- **HOW TO COMPLETE THIS TASK**: All lines of the entries with "height" in them must be listed.

[Opening EXERCISE INPUT section]

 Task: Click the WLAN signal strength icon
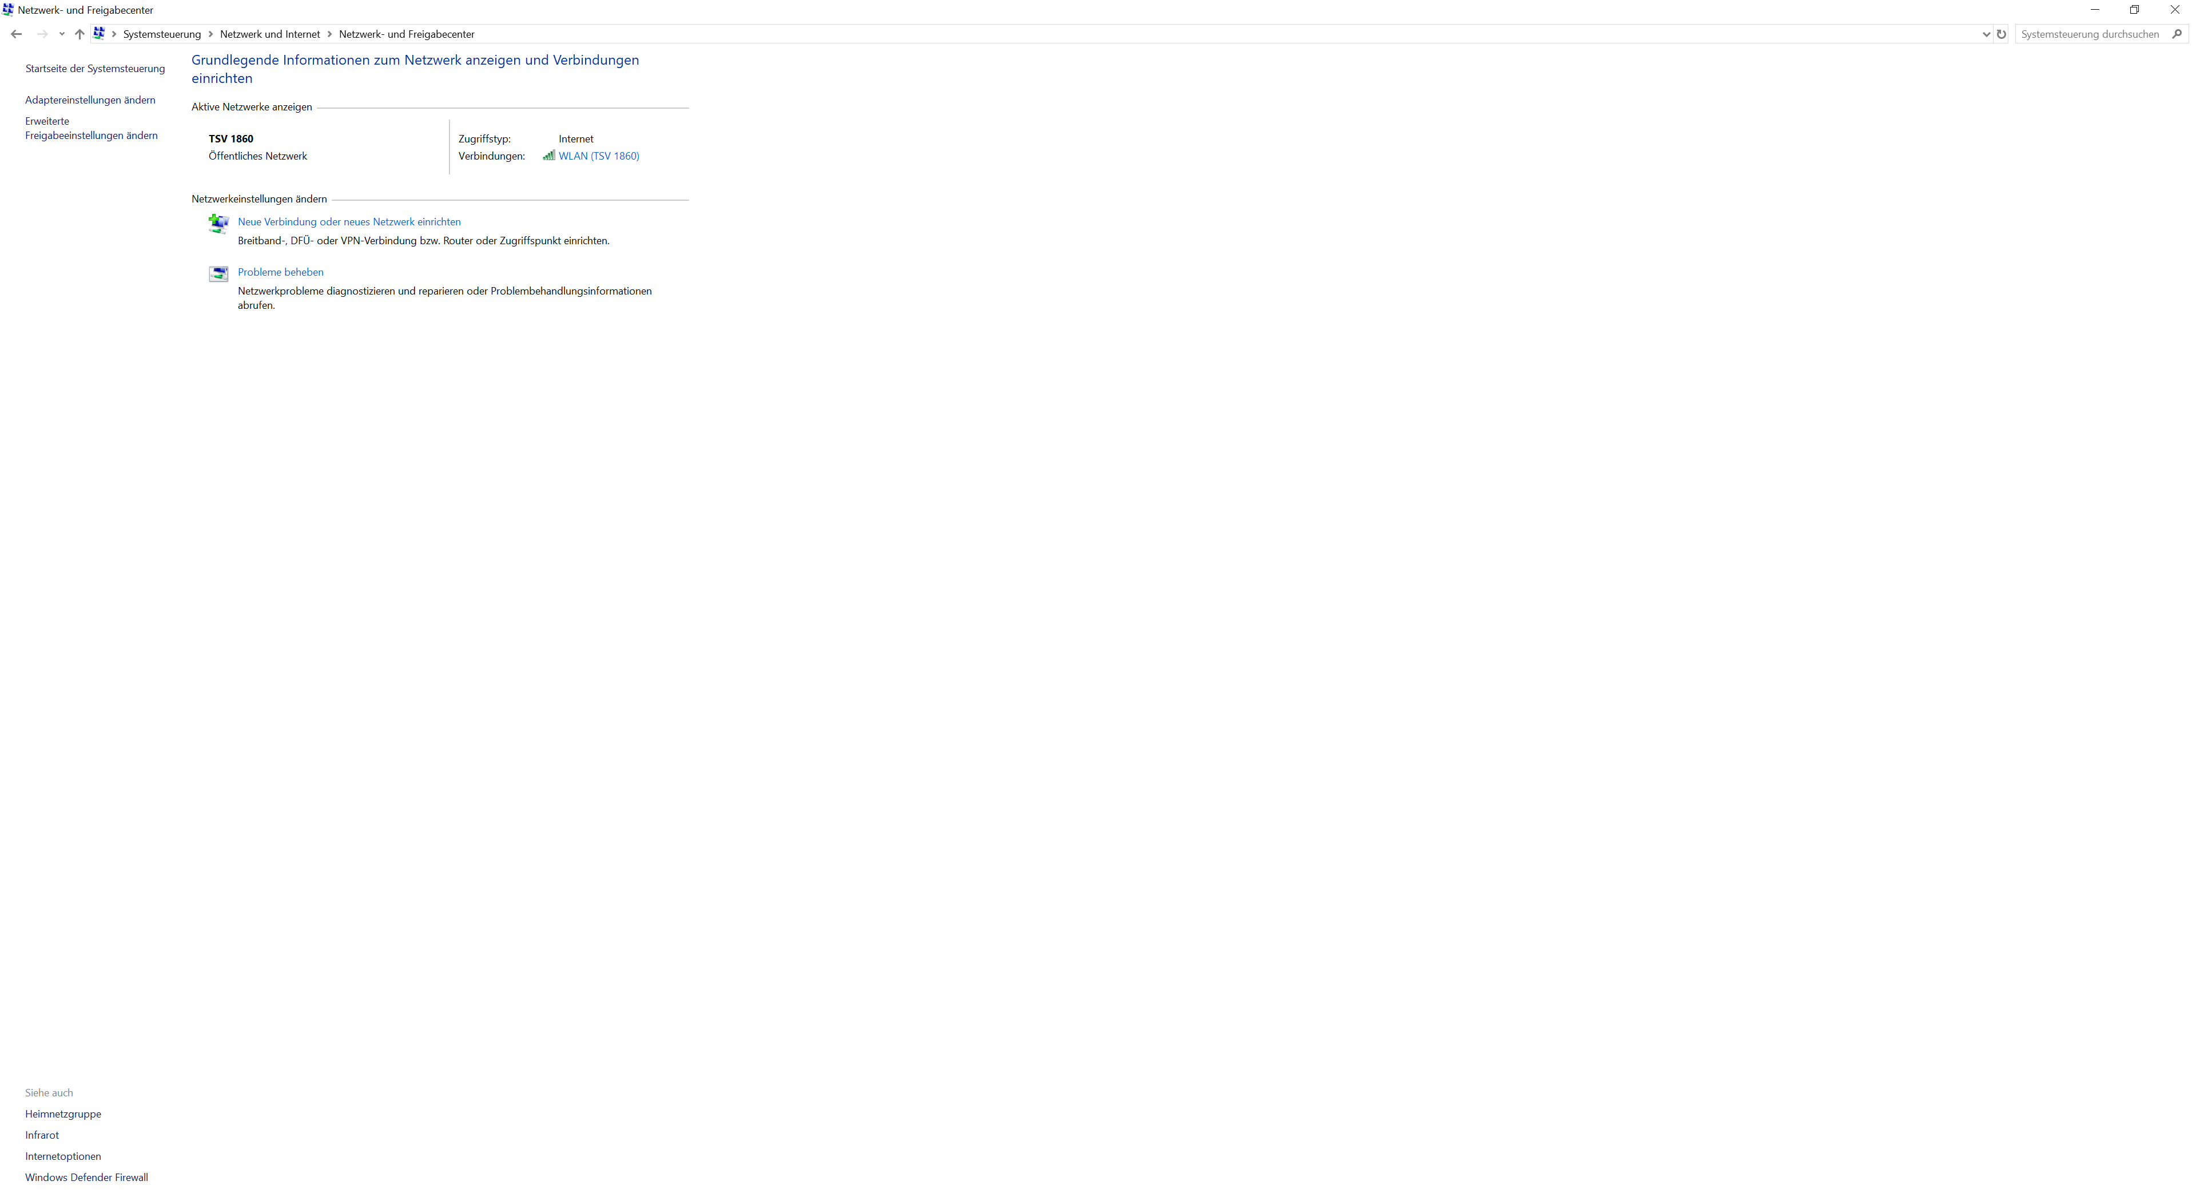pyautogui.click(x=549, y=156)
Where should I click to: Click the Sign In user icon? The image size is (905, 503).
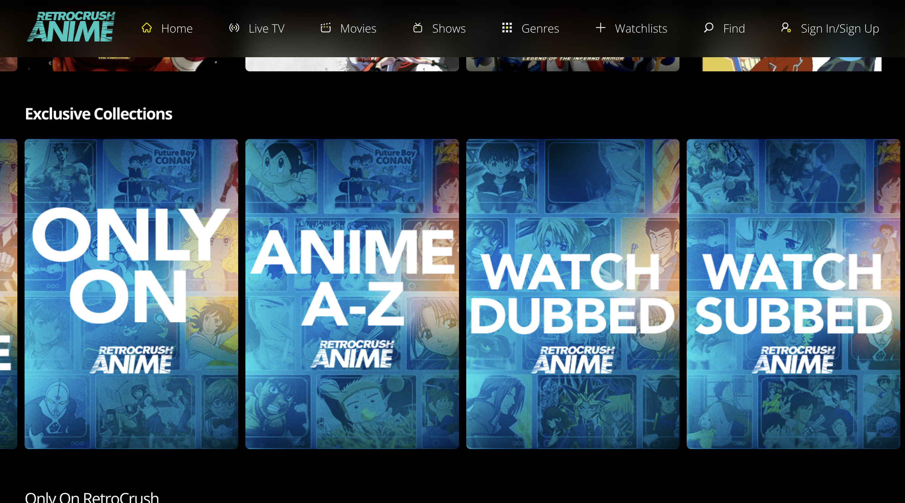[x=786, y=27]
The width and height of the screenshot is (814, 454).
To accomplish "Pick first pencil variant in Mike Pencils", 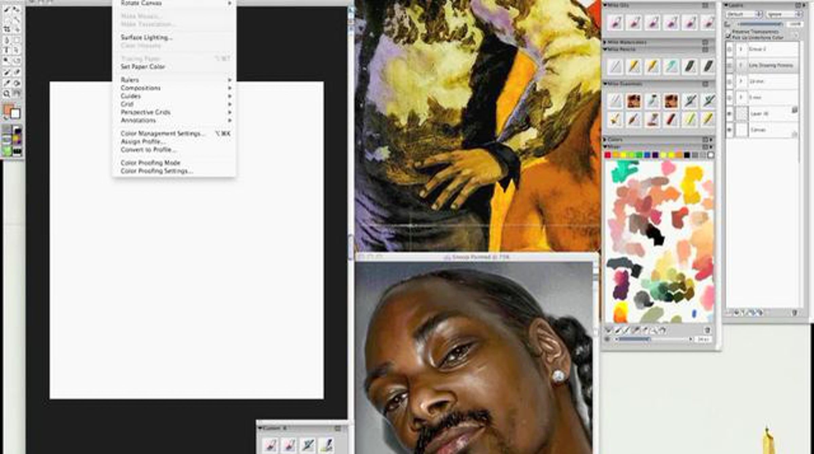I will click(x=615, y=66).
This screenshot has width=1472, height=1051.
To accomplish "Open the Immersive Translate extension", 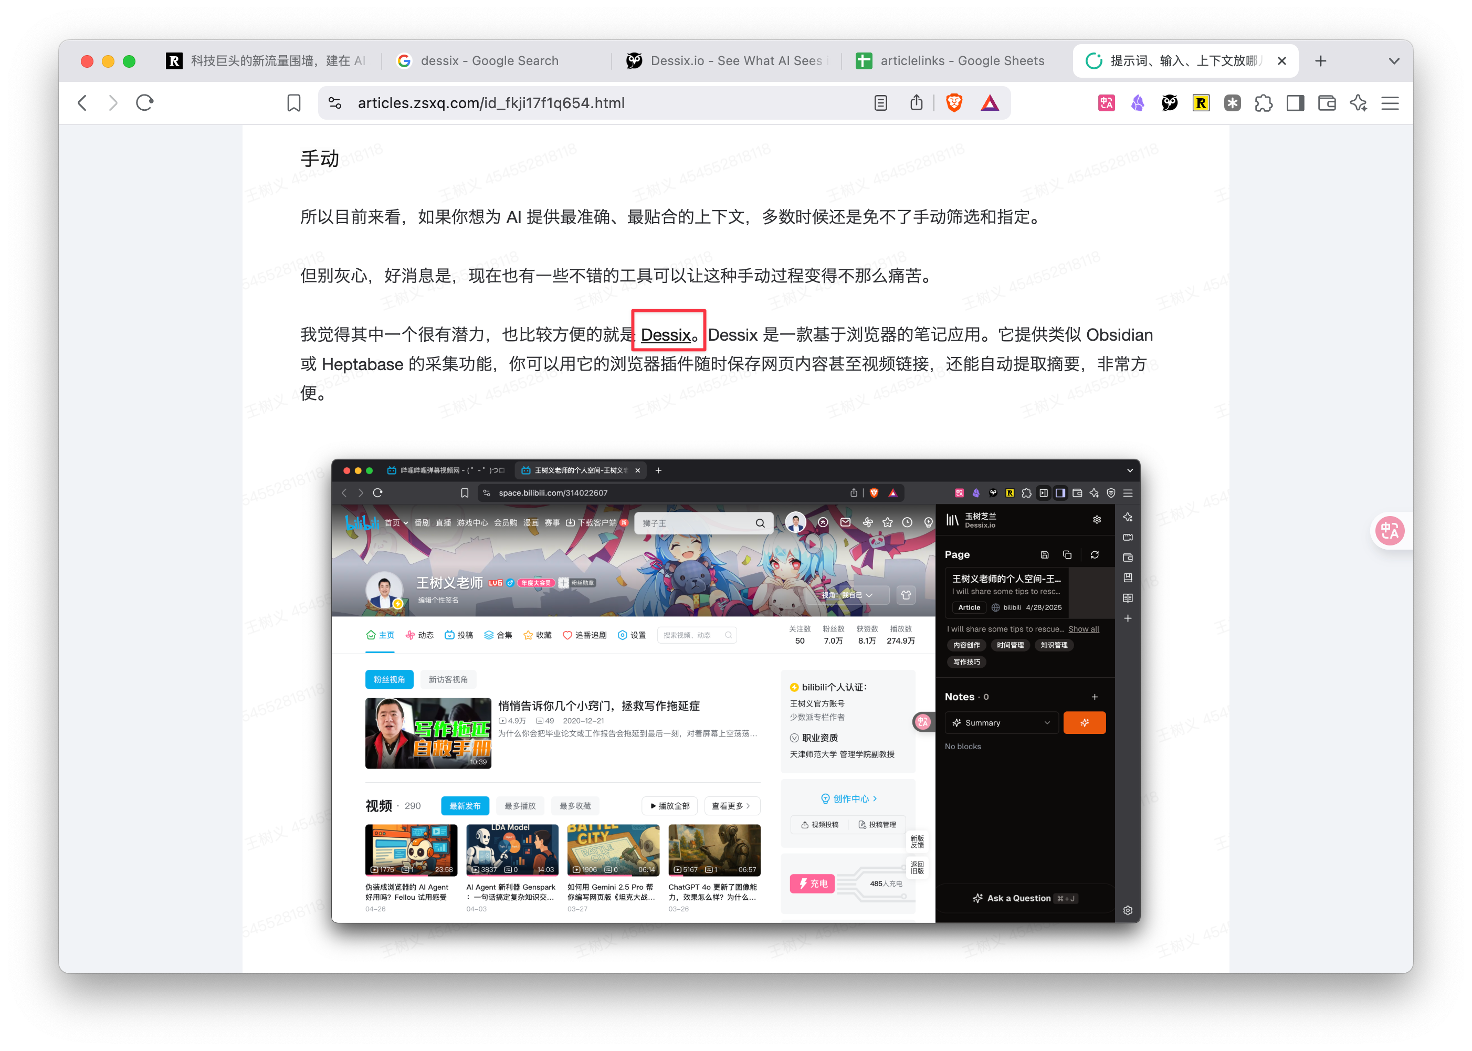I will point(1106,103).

[Closing EXERCISE INPUT section]

- **REPLY TO THE TASK**:
The width and height of the screenshot is (814, 454).
This screenshot has width=1472, height=1051.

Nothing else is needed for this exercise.